Elites Gone Wild: The Origin and Meaning of the New Populism
The new populist right is demonized and feared by many. But does this movement actually have a point? Surprisingly, David Brooks of all people, gives the question serious consideration.
Recently, something truly shocking happened. David Brooks, no friend to populists (left or right), published an article entitled, “What if we’re the bad guys?” In this candid and surprising essay, Brooks considers the possibility that the populist right is correct to blame institutional elites for our current malaise. Without a doubt Brooks is a card-carrying member of the institutional elite and a famous anti-Trumper on the right. Therefore, it is surprising to see him considering the populist right; it is even more surprising to see Brooks calling into question the usual left and right dichotomy. In an inversion that is difficult to execute, he exposes the fact that institutional elites on the left and right often have more in common than they have with their philosophical allies in lower strata of society. So rather than think along the horizontal left-right axis, one needs to invert his point of view and see American society not as a clash of ideas but a clash of class interests — the elite versus “the people.”

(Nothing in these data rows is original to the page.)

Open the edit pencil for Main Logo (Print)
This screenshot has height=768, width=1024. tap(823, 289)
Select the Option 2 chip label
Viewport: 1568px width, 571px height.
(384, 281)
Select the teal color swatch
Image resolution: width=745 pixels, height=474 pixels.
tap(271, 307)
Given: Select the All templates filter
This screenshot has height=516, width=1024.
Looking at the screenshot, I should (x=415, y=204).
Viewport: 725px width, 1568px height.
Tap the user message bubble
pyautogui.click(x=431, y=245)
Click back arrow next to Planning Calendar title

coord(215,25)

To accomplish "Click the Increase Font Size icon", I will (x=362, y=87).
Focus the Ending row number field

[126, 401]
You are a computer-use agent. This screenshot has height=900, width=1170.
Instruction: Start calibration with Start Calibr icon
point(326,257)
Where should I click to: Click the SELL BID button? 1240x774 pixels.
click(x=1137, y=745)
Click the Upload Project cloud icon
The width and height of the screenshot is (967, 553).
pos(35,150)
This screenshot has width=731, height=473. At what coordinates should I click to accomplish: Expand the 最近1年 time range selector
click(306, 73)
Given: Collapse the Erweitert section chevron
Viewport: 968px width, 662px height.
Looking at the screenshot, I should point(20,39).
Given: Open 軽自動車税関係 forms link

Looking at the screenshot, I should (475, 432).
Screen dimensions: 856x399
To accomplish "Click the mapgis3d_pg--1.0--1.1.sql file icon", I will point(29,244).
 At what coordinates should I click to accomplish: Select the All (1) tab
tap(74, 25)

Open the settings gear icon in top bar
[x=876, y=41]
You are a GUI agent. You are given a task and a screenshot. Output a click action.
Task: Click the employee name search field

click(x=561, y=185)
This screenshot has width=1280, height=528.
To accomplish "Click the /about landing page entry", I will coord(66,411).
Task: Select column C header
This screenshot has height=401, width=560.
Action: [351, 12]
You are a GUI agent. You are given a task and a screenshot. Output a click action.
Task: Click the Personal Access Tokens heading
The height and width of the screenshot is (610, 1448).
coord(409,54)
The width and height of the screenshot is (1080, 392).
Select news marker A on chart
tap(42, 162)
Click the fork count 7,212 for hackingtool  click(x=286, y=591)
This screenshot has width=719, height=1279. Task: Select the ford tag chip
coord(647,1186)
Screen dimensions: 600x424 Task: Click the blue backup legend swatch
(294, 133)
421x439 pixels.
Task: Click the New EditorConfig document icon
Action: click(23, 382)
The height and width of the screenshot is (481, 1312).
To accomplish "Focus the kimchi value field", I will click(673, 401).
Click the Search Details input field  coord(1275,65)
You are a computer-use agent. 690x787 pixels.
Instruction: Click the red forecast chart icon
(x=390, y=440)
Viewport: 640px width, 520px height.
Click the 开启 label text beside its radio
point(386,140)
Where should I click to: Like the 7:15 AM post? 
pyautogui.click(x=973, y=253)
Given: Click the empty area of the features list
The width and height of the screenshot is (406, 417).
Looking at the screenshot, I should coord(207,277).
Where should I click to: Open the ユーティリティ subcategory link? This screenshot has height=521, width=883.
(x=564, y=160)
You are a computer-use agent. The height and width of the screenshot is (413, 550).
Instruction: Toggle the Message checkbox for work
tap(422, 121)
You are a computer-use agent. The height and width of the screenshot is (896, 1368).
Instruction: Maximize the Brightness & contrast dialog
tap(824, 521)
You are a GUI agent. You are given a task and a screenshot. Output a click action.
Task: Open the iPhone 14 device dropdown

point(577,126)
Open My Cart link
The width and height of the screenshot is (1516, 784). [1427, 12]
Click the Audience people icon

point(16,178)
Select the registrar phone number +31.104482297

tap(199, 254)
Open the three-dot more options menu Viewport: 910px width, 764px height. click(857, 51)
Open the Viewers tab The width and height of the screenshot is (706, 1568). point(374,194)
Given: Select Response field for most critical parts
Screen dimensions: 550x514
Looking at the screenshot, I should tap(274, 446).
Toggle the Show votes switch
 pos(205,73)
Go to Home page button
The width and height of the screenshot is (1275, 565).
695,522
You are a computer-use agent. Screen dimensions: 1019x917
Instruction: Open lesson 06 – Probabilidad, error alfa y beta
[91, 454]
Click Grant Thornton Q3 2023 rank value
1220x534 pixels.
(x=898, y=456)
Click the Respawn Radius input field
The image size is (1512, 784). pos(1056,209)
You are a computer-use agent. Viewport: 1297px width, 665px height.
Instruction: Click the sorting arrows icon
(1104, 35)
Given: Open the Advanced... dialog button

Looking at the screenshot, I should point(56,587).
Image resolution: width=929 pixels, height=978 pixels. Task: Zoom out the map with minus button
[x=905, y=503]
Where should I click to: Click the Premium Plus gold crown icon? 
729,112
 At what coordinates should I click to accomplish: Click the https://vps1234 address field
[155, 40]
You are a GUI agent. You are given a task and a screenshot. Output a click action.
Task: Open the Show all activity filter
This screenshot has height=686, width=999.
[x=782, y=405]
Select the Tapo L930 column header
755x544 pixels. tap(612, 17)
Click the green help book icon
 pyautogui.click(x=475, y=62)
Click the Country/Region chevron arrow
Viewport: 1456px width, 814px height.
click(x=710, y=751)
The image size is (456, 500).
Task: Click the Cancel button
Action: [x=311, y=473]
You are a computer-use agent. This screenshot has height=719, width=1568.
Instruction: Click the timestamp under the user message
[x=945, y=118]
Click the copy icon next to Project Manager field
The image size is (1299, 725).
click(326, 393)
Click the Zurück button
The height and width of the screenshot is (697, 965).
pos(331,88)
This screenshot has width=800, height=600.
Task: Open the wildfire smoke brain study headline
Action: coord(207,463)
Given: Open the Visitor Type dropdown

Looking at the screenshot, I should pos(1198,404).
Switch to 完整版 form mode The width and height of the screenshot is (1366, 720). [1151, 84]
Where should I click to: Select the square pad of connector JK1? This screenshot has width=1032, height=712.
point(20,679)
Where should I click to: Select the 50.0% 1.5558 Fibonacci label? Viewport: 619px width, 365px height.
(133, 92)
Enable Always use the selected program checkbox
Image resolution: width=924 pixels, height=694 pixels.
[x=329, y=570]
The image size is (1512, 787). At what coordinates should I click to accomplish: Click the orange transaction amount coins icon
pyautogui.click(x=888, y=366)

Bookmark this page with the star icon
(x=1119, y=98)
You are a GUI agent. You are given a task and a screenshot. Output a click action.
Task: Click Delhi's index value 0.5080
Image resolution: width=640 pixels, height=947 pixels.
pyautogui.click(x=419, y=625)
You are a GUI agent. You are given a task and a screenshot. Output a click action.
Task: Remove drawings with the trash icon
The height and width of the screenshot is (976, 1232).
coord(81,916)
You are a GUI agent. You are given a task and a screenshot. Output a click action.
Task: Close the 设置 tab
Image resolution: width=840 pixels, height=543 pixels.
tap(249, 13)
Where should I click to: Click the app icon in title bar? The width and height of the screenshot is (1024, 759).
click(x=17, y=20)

Antipathy between the rich and the poor, the few and the many, or the elite and the people is hardly novel. Indeed both history and political theory often converge on this topic. American aversion to issues of class is an effect of American individualism, capitalism, and free-market absolutism — at the heart of the matter is the belief that liberal freedom is a sufficient panacea to remove all unjust economic disparities. In addition, the topic of class conflict is often associated with Marxism and then immediately dismissed. However, Marxism does not have a corner on class-conscience political analysis. Perhaps surprisingly, Plato, Aristotle, Cicero, and many other ancient political thinkers were well aware of the role that class plays in society, and developed keen insights related to these matters. Indeed, these insights can go a long way to achieving a deeper and more satisfying understanding of our own political malaise.
Class, Character, and Politics
When analyzing the spectrum of political arrangements, the ancients tended to focus less on ideas (although ideas remain important) and more on basic human motivations, social structures, and class interests. Plato taught that the poor and wealthy will always be at war in any city that is not ruled by the wise. Aristotle argued that the conditions of the middle class are those most favorable towards virtue, whereas the wealthy and poor tend towards various vices. He further insisted that differing sorts of populations were more or less adaptive to diverse regimes. Only a virtuous population was fit for republican kind of government. And Cicero famously observed that class conflict between the optimes and populari was the undoing of the old Roman constitution. Indeed, it is worth noting that from its inception, the Roman republic explicitly recognized that the wealthy and the poor (or the many) were opposed to one another, and the Roman constitution sought to balance the power between the wealthy and the many. The Roman state dealt with this problem formally by the legal arrangement of offices, and informally, through the ethos of patronage.
The Roman system of patronage is well known at the personal and individual level. Less wealthy clients would pledge services and praise to wealthy patrons in exchange for protection and financial assistance. The clients provided patrons with a wider network of influence and prestige, and provided vulnerable clients with some measure of security. More importantly for our purposes, this sort of arrangement penetrated the wider political ethos of ancient Rome.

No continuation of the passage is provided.